[PROBLEM] Put the entries from the line with "414x197 pixels. Task: Select" up to and including the line with "Action: point(7,78)" into a numbered list, leaving out any blank lines.

[MATERIAL PROVIDED]

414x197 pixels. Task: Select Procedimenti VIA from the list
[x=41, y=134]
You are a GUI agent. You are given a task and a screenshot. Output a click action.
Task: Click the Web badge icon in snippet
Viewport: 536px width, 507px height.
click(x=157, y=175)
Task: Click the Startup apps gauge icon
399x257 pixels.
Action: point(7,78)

==

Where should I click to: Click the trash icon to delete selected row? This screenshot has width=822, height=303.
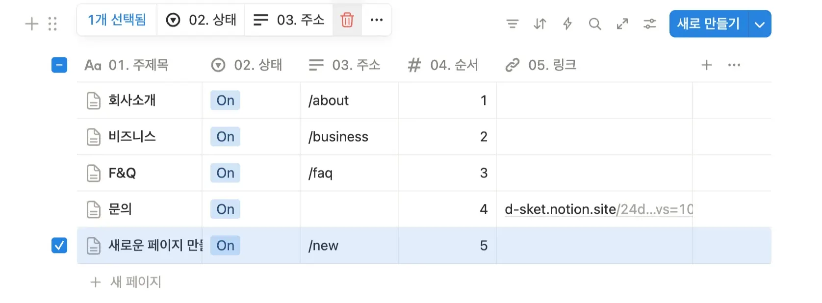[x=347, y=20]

==

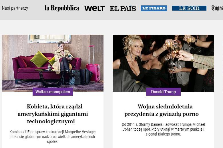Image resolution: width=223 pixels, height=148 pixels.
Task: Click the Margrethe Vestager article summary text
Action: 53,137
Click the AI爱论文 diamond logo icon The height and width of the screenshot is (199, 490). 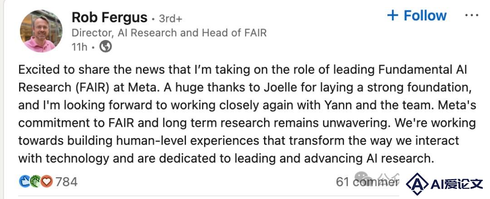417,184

[ANSWER TO THIS EXERCISE]
1. 414x197 pixels. Task: Select Procedimenti VIA from the list
2. [x=41, y=134]
3. You are a GUI agent. You are given a task and a screenshot. Output a click action.
4. Task: Click the Web badge icon in snippet
5. Viewport: 536px width, 507px height.
6. click(x=157, y=175)
7. Task: Click the Startup apps gauge icon
8. 399x257 pixels.
9. Action: point(7,78)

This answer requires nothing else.